++++ Given data ++++

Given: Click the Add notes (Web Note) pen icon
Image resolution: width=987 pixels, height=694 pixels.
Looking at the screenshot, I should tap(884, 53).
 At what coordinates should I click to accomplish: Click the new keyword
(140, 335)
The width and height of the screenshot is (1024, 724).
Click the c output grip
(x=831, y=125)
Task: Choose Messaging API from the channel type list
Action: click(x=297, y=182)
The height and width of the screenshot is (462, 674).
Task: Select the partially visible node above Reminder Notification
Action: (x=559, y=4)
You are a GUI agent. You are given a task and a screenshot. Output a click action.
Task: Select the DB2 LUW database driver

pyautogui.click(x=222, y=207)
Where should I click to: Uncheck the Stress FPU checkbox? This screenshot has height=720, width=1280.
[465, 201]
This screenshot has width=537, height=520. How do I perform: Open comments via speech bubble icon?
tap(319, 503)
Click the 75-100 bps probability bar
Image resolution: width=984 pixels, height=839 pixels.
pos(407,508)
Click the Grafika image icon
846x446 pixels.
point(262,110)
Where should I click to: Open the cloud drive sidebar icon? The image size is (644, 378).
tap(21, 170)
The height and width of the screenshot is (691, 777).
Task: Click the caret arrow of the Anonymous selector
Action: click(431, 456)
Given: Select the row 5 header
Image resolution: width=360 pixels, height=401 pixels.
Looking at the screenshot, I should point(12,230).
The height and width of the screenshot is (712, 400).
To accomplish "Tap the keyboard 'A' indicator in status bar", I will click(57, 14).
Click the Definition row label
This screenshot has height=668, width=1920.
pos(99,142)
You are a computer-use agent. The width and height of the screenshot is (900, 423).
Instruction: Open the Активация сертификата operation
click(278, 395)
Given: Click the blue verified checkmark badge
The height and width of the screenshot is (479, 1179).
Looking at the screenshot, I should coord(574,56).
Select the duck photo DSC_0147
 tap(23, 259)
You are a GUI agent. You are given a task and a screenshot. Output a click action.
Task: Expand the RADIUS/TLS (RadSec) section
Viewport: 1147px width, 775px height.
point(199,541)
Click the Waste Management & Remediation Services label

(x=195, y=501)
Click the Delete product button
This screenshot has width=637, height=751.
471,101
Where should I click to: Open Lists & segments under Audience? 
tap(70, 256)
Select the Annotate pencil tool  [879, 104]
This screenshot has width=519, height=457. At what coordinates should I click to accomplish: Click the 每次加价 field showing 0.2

++++

All lines from the one containing "Select the Annotate" down to the final line above are to be restated word for word; leave out the rest.

Select the Annotate pencil tool  [879, 104]
This screenshot has width=519, height=457. At what coordinates should I click to accomplish: Click the 每次加价 field showing 0.2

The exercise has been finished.